• **RECORDS PROVIDED**
┌──
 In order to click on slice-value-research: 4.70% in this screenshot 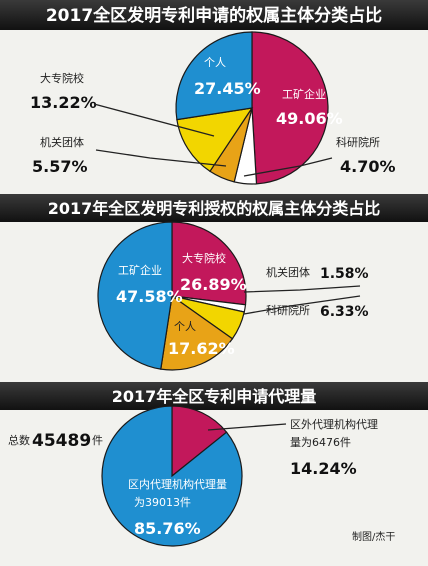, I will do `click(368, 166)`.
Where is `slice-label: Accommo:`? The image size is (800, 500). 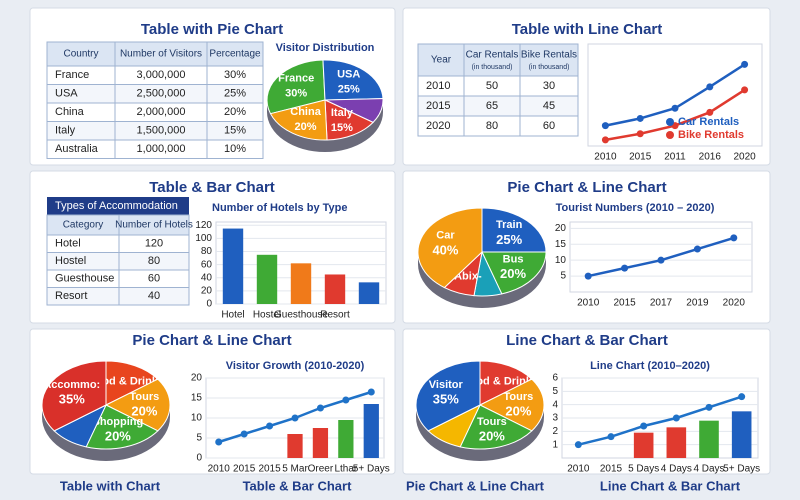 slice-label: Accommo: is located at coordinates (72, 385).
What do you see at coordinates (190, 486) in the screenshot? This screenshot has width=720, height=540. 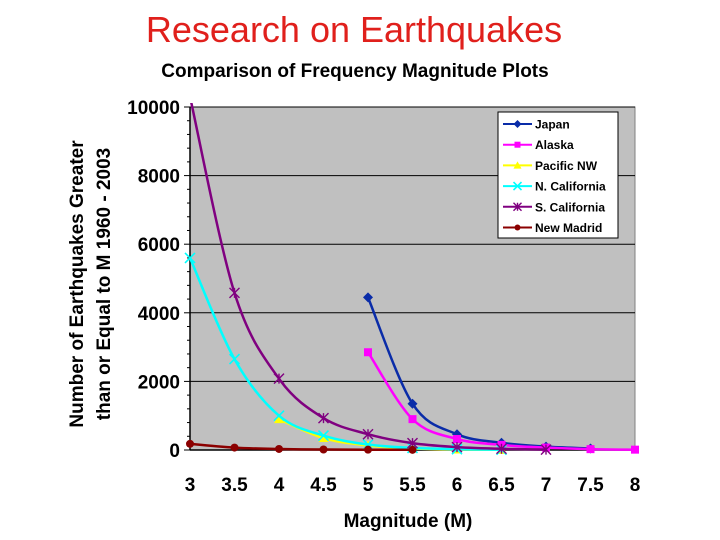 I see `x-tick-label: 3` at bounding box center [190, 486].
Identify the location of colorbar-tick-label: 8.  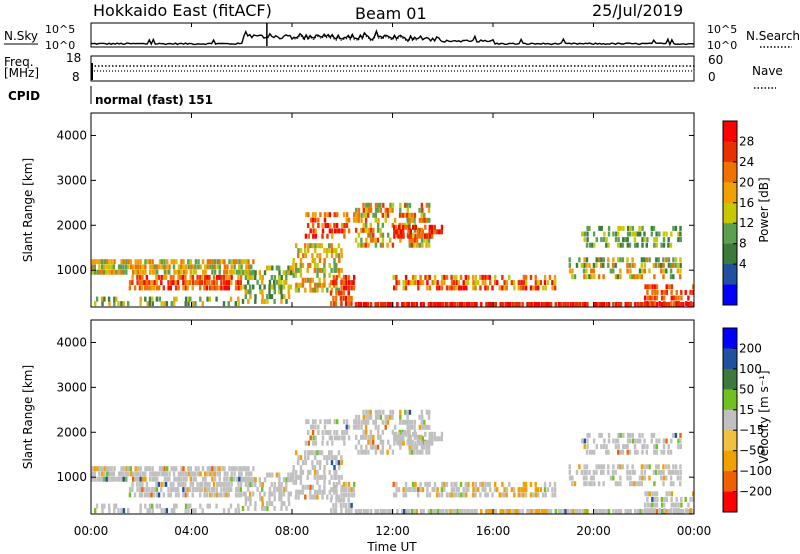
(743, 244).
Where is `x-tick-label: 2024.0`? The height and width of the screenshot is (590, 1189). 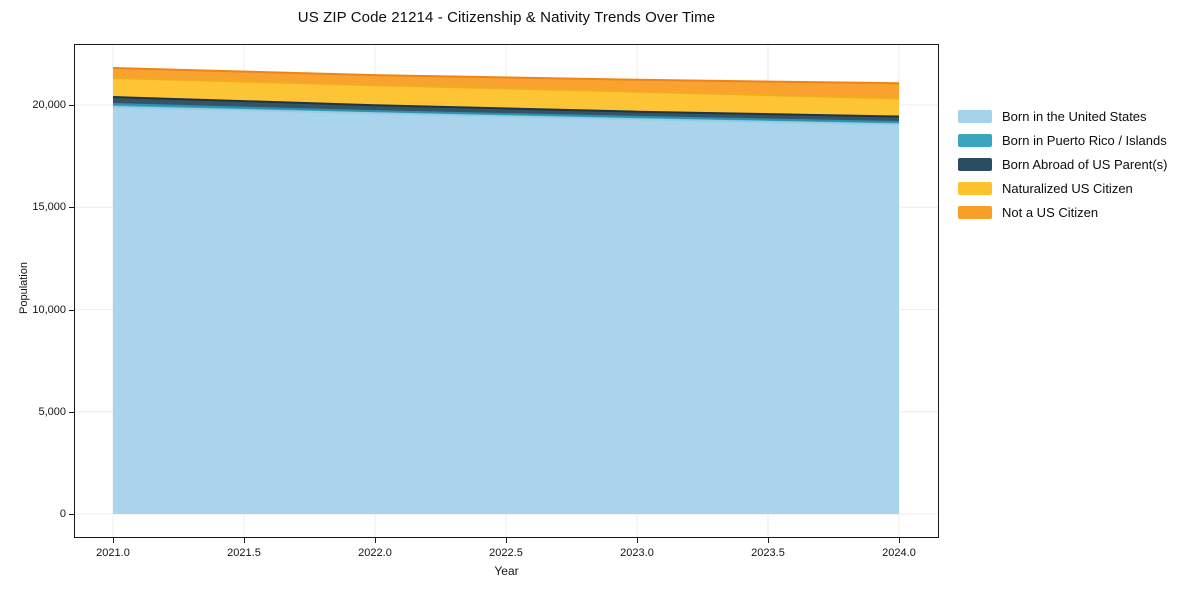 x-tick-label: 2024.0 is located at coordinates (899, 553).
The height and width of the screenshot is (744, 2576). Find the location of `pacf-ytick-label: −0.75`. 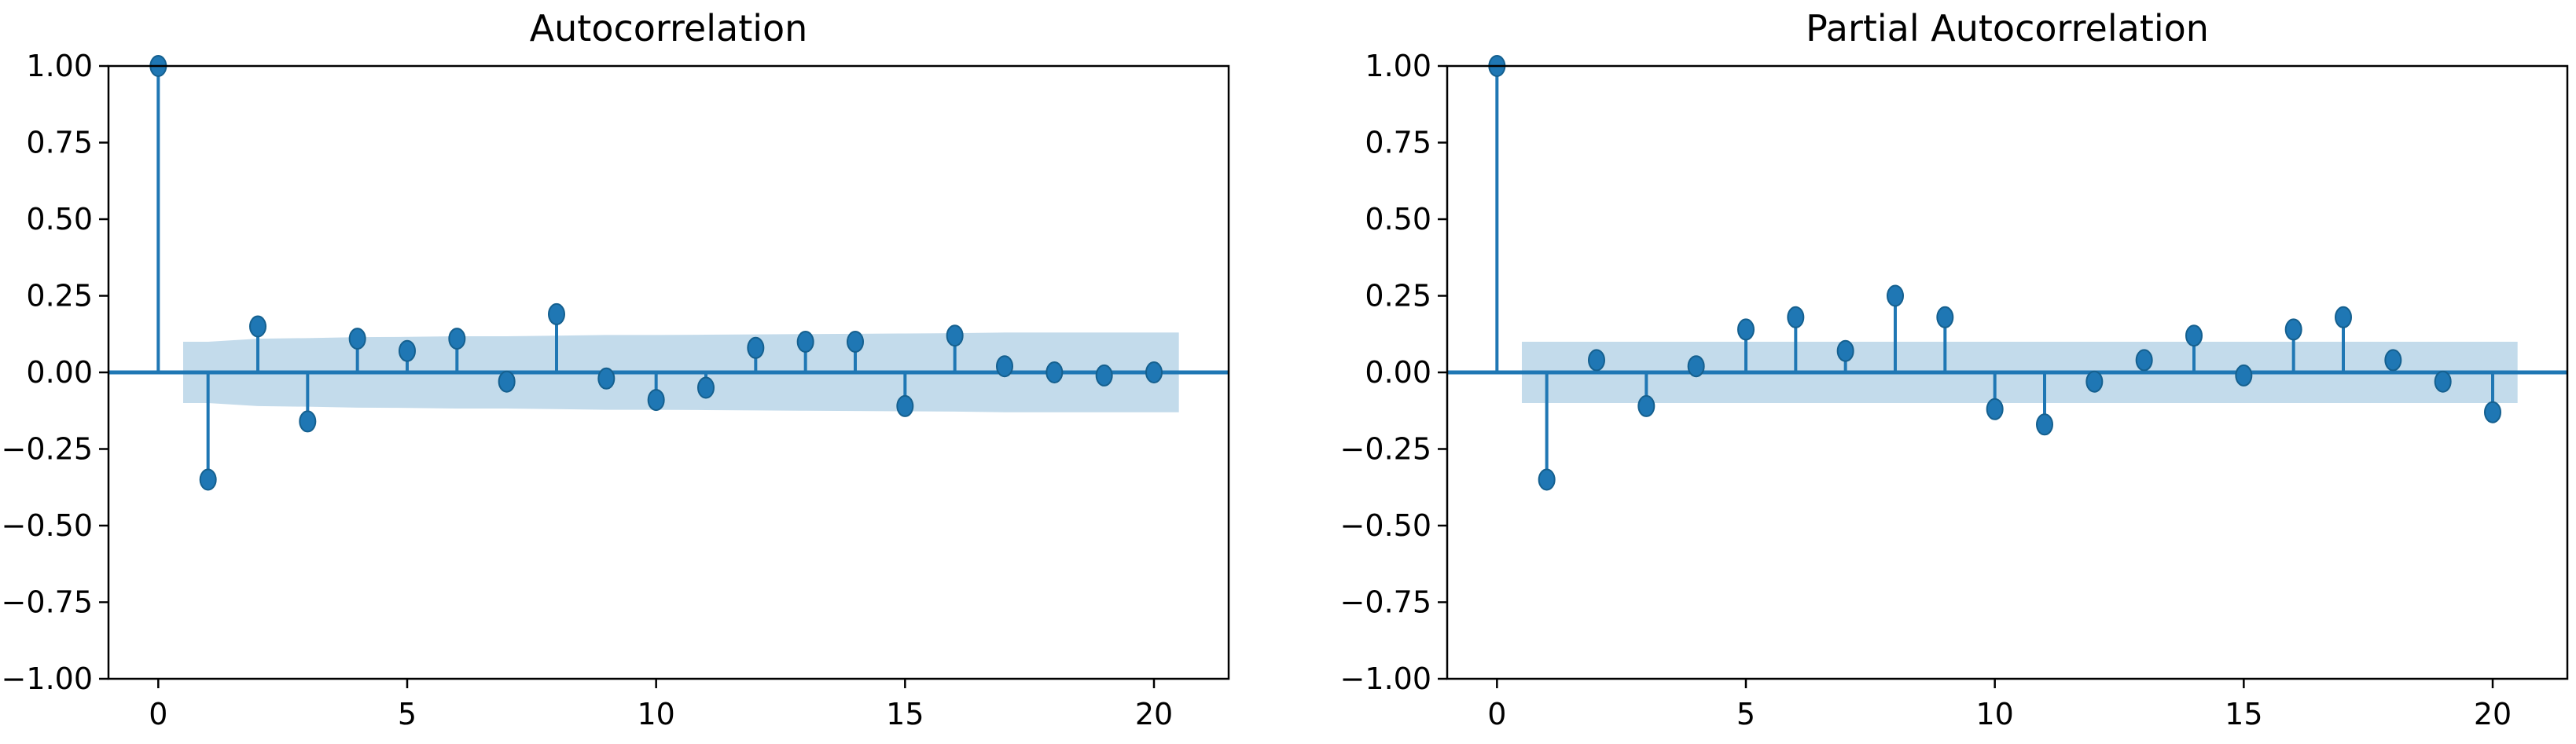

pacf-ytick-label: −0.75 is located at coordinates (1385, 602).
└──
┌──
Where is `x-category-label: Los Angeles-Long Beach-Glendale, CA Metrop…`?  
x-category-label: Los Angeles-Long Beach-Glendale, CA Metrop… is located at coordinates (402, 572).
└──
• **TO DO**
Rewrite the material between the line holding "The height and width of the screenshot is (744, 2576)." and the line holding "pacf-ytick-label: −0.75 is", inclusive, replacing "location" with "position" and changing nothing else. Leave the pictures out.

• **RESULT FOR THIS TASK**
The height and width of the screenshot is (744, 2576). Find the position of `pacf-ytick-label: −0.75`. 

pacf-ytick-label: −0.75 is located at coordinates (1385, 602).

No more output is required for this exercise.